Incorporated on February 18, 1907, the Town of Cathlamet is a municipality governed by six elected officials consisting of a mayor and five council members. Among the town's services are fire protection, emergency medical services, street maintenance, parks and recreation, a public swimming pool and library, general administrative services, and water and wastewater utilities. The town occupies a total area of .51 square miles in rural Wahkiakum County and has an estimated population of 520. Every third Saturday in July, Cathlamet celebrates Bald Eagle Days, an all-day event that closes Main Street for a parade and street fair.
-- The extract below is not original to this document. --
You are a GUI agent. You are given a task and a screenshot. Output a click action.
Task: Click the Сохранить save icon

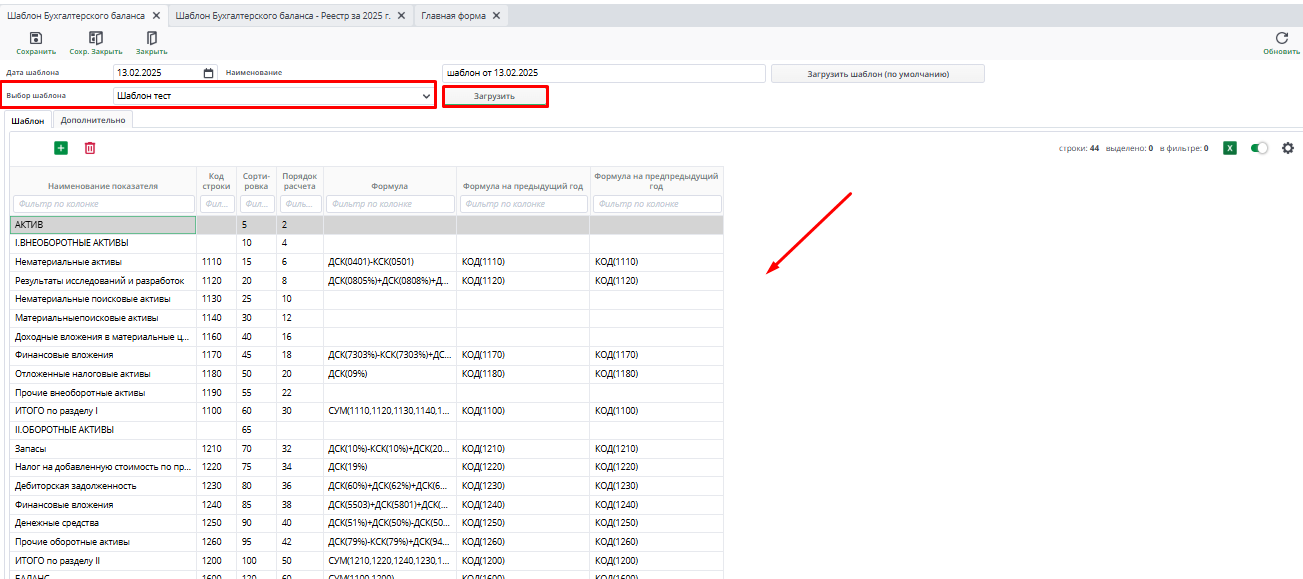click(x=35, y=38)
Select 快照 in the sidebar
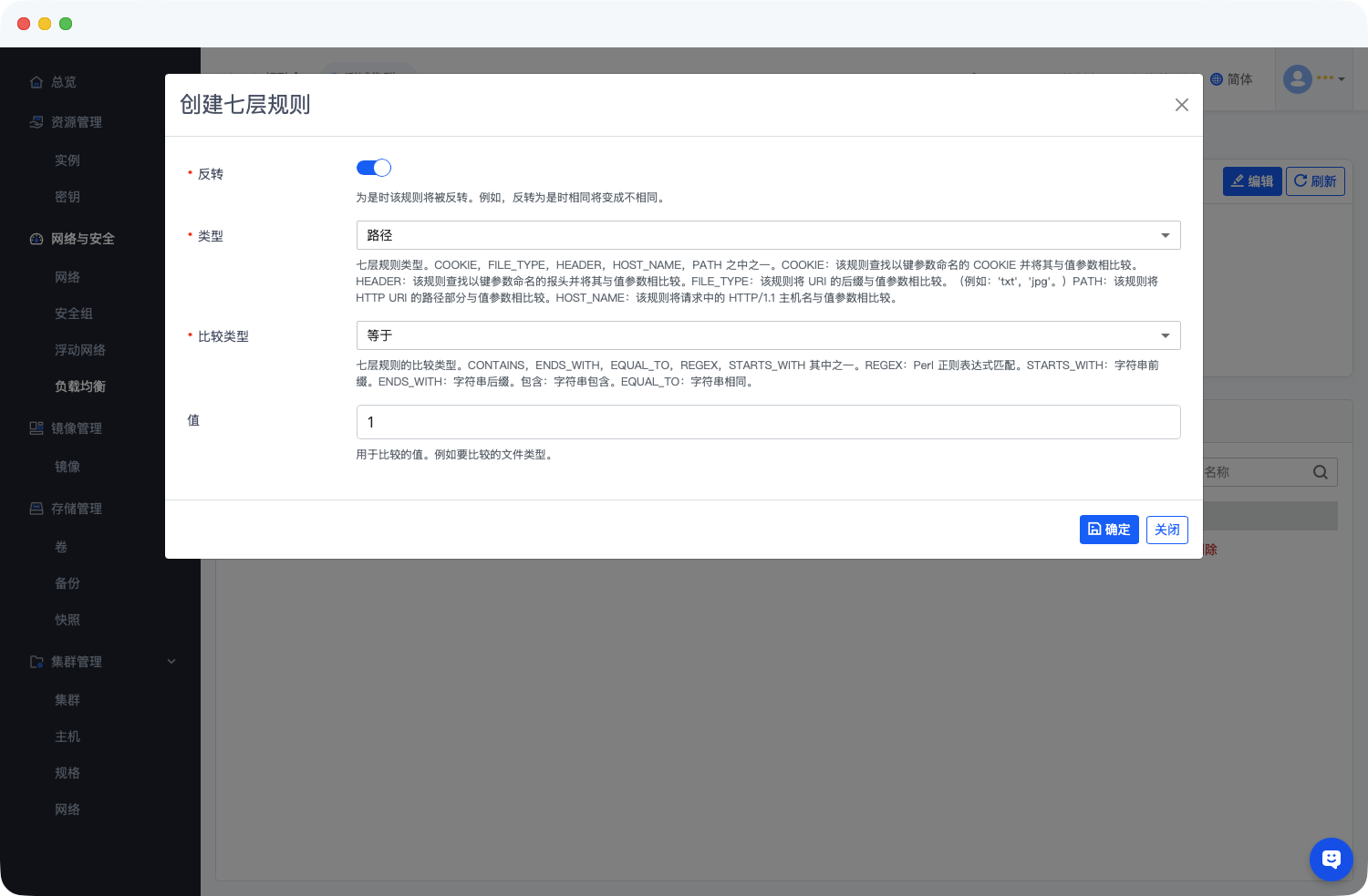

Governed by the Mayor/Council form of government and Title 35.27 RCW, Cathlamet has an elected mayor and five nonpartisan council members each serving a 4-year term. The mayor is the chief executive and administrative officer of the town in charge of carrying out the policies set by the town council and of seeing that local laws are enforced, and the town council is the legislative authority of the town and has the power to enact laws and policies, consistent with state law, needed or desired to regulate local and municipal affairs within the jurisdiction of the town or its service areas.


The Town of Cathlamet (Kath-LAM-et) perches on a rugged shoreline of the Columbia River in southwest Washington State. Before the Town of Cathlamet came into existence, the area on which it stands was a Native American village occupied by the Wahkiakum tribe. The name "Cathlamet" is said to have come from the local Chinookan language spoken by the tribe that refers to a "rocky stretch of river channel". The Wahkiakum were here when Lewis and Clark passed through on their way to the Pacific Ocean in November 1805 and were here to greet the fur traders who followed. The traders also brought disease into the villages of the Wahkiakum, which decimated much of the tribe by the late 1830’s.

James Birnie, a retired Hudson Bay Company employee, and his wife, Charlotte, brought their ten children to the village of Cathlamet in 1846. It was here that Birnie established a trading post called Birnie's Retreat. Birnie's Retreat soon became a thriving business, trading furs, fish and other foods to the river travelers on their way to Astoria. At the time, there were still between three and four hundred Native Americans still inhabiting the village. Charlotte Birnie was of Native American heritage being half Kootenai and half French Canadian and this heritage contributed to good relations with the local tribe who were responsible for much of what the Birnie's traded. The Birnie's were known for their hospitality and soon others began to settle in Cathlamet.

Rose Birnie, sister of James, arrived in Cathlamet in 1850 to teach her brother's now twelve children and became Wahkiakum County's first schoolteacher. She later married a former Hudson's Bay clerk, George Roberts. Their home, built in 1857, is now known as the Julia Butler Hansen Heritage Center and is the oldest home left in Cathlamet.

The Cathlamet of today retains its small-town character even as it continues to attract new residents from much more metropolitan areas. Cathlamet is the county seat of Wahkiakum County and remains the only incorporated town in the County. The Elochoman Slough Marina is located in Cathlamet and attracts boaters and fishermen year-round. The old waterfront still boasts a busy tugboat operation and other small commercial fishing companies. Main Street houses a historic hotel, restaurants, a grocery store, flower shop, pharmacy, two banks and other small businesses including the local newspaper, the Wahkiakum County Eagle. The historic Pioneer Center has been preserved by the Pioneer Community Association and can be found directly behind the Community Center and Library at the east end of Main Street.